First, despite the best wishes of Republican activists, these voters are not more conservative than Bush. If you look at polling from some of the hot button issues from the last year, it’s been voters who safely vote Republican but can’t be considered part of the religious right, the anti-tax right, or the “kill the poor right.?

In my opinion, the thrust of the Bush campaign that was so successful in 2004 was the ability to reassure the far right without turning off moderate voters who if they were presented the same message would have quickly turned against the Bush/Cheney ticket. After a series of losses where Republicans reached for what they promised, the moderate Republicans soured and pushed back.

So on Privatizing Social security; solid majorities, including a large number of Republicans, didn’t want privatization. Despite Bush’s 2004 margin of 51%, Social security privatization plummeted to the mid 20s. On Terry Schiavo, most independents and even Republicans felt that the Republicans were overreaching for the religious right.

Even on Alito where the White House has tried to temper the message on Alito, (read, he’s not conservative, he won’t vote to overturn Roe, he really didn’t mean he didn’t believe in one person one vote), solid majorities of Americans would reject Alito if they felt he would overturn Roe.

On issue after issue where Bush was able to stand behind Frank Luntz styled phrases during the ’04 election his proposals are widely rejected when meat is added to the bones. (Consequently, the message here may be that if your idea of persuasion is to change the language your converts and polling advantage may be superficial.)

The problem for the Republican ticket isn’t just in ’06 states with targeted Republican members of Congress and the Senate. The problem is that anyone thinking about running for president in 2008 has to sit down with their general consultant and pollster and find that voters in Republican primaries want someone who isn’t like Bush.

Poll after poll through the year has shown Republicans, mostly moderate Republicans, have started to lose faith in the man that the blog of the year once referred to as “A man of extraordinary vision and brilliance approaching to genius?.

A recent poll of Iowa voters (PDF) found that Republicans found only 10% thought that Bush is doing an excellent job, with 35% giving him a fair or poor rating.

In New Hampshire where Independents will outnumber Republicans in the primary, only 26% of Republicans and 68% of independents disapproved of the job Bush was doing as president. In South Carolina, the third state in the nominating schedule for Republicans a full 24% of Republican thought Bush was doing a bad job.

To think that I went through four years without ever seeing these numbers go above 10%.

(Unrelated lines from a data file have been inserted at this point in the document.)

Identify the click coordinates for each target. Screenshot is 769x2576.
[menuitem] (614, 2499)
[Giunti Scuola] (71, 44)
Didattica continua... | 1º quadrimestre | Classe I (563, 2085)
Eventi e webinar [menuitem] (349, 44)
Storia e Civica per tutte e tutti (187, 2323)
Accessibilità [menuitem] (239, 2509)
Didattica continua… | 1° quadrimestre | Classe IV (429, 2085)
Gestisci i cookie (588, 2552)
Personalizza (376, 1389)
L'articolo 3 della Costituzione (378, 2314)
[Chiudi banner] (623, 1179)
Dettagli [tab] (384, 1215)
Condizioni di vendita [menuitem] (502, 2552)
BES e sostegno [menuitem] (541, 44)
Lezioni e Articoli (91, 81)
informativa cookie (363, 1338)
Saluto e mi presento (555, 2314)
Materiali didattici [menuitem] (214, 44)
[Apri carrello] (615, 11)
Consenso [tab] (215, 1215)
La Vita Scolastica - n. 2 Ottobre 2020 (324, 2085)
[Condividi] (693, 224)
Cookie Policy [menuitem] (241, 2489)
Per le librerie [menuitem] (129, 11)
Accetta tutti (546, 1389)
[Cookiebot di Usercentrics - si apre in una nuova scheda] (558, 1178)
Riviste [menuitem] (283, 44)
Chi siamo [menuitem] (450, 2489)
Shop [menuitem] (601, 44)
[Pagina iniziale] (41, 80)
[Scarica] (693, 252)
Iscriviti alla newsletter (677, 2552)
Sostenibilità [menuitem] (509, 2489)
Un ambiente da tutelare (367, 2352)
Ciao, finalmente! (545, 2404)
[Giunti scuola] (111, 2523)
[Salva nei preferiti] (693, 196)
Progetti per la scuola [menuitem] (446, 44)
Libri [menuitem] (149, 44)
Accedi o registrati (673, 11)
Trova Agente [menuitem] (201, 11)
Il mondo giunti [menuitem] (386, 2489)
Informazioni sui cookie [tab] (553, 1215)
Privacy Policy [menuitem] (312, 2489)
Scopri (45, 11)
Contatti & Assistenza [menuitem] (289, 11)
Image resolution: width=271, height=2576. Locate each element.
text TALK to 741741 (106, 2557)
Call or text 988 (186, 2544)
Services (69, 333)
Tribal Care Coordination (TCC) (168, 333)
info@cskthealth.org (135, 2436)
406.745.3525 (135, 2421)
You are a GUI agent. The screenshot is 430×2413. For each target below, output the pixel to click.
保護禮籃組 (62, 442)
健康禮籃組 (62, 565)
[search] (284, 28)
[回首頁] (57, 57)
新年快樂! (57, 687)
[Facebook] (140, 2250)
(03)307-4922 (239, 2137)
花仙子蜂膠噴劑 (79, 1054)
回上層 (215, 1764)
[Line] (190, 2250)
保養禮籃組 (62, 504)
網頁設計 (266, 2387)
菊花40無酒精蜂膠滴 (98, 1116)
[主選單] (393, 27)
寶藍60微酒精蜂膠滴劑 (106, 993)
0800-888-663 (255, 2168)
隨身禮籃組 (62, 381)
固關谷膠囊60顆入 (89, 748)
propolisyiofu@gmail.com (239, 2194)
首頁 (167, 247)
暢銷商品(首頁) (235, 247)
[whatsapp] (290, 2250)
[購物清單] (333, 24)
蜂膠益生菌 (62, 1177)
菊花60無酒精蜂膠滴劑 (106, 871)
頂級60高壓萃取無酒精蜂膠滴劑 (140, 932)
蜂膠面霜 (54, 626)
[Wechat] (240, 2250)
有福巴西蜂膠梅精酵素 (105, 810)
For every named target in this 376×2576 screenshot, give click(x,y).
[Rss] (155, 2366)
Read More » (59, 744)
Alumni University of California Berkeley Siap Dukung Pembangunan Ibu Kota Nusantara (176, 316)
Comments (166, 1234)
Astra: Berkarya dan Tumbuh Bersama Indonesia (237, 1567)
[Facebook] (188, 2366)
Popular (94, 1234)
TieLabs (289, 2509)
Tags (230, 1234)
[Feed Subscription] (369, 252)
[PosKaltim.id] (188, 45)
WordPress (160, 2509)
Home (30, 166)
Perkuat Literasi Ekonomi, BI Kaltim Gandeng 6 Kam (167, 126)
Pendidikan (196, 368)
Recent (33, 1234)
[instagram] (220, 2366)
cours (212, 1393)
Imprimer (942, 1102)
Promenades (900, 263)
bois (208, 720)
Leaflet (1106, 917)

The bad numbers continue into the Super Tuesday states, but the narrative Republican candidates are going to live and die by will have been secured by the South Carolina primary.

So the question over the next two years is how much disarray does this create for Republicans running in 2008? If you’re a general consultant or a pollster for a Republican presidential candidate how far do you run away from Bush, and most important it looks like the question won’t be whether there’s going to be an anti-Bush in the Republican primary in ’08, it’s a question of how many Republicans want to play the part.